After her arrest all those years ago, she had learned to control her impulsiveness and consider the consequences of her actions before she acted. Ironically, learning that had actually made her a better hacker.
Knuckles rapped against the glass wall of her office. “Hey, Boss, what happened here tonight?”
She turned her attention to her young assistant, who leaned now in her open doorway. His bleached white-blond hair was all mussed up as if he’d been sleeping and his eyes were red-rimmed as if he’d been out partying before he’d fallen asleep. Maybe Martin Crouch wasn’t as young as she thought—he just dressed and acted young. Peter Nowak must have called him in to help her look through her ransacked office.
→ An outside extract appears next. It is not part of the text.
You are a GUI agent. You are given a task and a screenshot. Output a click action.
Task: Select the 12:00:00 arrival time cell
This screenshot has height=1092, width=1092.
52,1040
“The building was broken into and Harold was injured,” she said. As soon as they had arrived at the company, she’d learned the name of the injured guard. Ash had checked in with the hospital again and had assured her that Harold was out of surgery and in stable condition. Fortunately, he would fully recover.
“Is—is he going to be okay?” Martin asked.
He must have been as shocked and horrified as she was. Despite checking security for banks and the government, the company had always been safe and secure—probably because most people didn’t realize exactly what kind of computer consulting they did.